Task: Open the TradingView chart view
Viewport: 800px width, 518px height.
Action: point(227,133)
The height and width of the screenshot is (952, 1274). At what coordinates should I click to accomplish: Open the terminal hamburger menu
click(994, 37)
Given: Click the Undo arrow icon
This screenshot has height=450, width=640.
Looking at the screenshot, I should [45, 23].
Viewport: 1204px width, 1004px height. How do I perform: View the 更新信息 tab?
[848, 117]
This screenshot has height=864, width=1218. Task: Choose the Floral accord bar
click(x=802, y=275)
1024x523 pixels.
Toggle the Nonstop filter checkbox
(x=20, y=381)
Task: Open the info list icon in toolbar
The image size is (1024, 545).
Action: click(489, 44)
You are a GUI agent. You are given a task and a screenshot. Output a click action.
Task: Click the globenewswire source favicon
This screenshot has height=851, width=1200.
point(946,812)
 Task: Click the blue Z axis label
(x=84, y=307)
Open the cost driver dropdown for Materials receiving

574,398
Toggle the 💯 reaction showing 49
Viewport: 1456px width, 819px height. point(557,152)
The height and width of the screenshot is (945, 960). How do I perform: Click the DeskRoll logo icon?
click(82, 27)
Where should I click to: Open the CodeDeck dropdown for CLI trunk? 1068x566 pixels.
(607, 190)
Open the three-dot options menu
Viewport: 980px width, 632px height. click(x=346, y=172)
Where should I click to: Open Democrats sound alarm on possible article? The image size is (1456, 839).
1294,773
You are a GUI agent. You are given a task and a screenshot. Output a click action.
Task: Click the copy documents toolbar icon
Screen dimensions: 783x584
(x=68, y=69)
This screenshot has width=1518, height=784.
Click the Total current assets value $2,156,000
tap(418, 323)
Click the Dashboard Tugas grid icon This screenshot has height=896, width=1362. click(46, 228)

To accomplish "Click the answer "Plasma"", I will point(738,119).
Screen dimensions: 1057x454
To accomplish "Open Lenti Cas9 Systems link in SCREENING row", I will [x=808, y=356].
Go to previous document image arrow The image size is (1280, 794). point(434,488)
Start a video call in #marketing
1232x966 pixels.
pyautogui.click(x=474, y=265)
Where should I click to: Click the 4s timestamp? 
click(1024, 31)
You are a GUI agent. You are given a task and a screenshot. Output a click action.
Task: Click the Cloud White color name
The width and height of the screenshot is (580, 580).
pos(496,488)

• • • •

Put every line of the entries above into a JSON list of strings, one string per line, and leave out the blank lines.

[
  "Task: Open the TradingView chart view",
  "Viewport: 800px width, 518px height.",
  "Action: point(227,133)",
  "The height and width of the screenshot is (952, 1274). At what coordinates should I click to accomplish: Open the terminal hamburger menu",
  "click(994, 37)",
  "Given: Click the Undo arrow icon",
  "This screenshot has height=450, width=640.",
  "Looking at the screenshot, I should [45, 23].",
  "Viewport: 1204px width, 1004px height. How do I perform: View the 更新信息 tab?",
  "[848, 117]",
  "This screenshot has height=864, width=1218. Task: Choose the Floral accord bar",
  "click(x=802, y=275)",
  "1024x523 pixels.",
  "Toggle the Nonstop filter checkbox",
  "(x=20, y=381)",
  "Task: Open the info list icon in toolbar",
  "The image size is (1024, 545).",
  "Action: click(489, 44)",
  "You are a GUI agent. You are given a task and a screenshot. Output a click action.",
  "Task: Click the globenewswire source favicon",
  "This screenshot has height=851, width=1200.",
  "point(946,812)",
  " Task: Click the blue Z axis label",
  "(x=84, y=307)",
  "Open the cost driver dropdown for Materials receiving",
  "574,398",
  "Toggle the 💯 reaction showing 49",
  "Viewport: 1456px width, 819px height. point(557,152)",
  "The height and width of the screenshot is (945, 960). How do I perform: Click the DeskRoll logo icon?",
  "click(82, 27)",
  "Where should I click to: Open the CodeDeck dropdown for CLI trunk? 1068x566 pixels.",
  "(607, 190)",
  "Open the three-dot options menu",
  "Viewport: 980px width, 632px height. click(x=346, y=172)",
  "Where should I click to: Open Democrats sound alarm on possible article? The image size is (1456, 839).",
  "1294,773",
  "You are a GUI agent. You are given a task and a screenshot. Output a click action.",
  "Task: Click the copy documents toolbar icon",
  "Screen dimensions: 783x584",
  "(x=68, y=69)",
  "This screenshot has width=1518, height=784.",
  "Click the Total current assets value $2,156,000",
  "tap(418, 323)",
  "Click the Dashboard Tugas grid icon This screenshot has height=896, width=1362. click(46, 228)",
  "To accomplish \"Click the answer \"Plasma\"\", I will point(738,119).",
  "Screen dimensions: 1057x454",
  "To accomplish \"Open Lenti Cas9 Systems link in SCREENING row\", I will [x=808, y=356].",
  "Go to previous document image arrow The image size is (1280, 794). point(434,488)",
  "Start a video call in #marketing",
  "1232x966 pixels.",
  "pyautogui.click(x=474, y=265)",
  "Where should I click to: Click the 4s timestamp? ",
  "click(1024, 31)",
  "You are a GUI agent. You are given a task and a screenshot. Output a click action.",
  "Task: Click the Cloud White color name",
  "The width and height of the screenshot is (580, 580).",
  "pos(496,488)"
]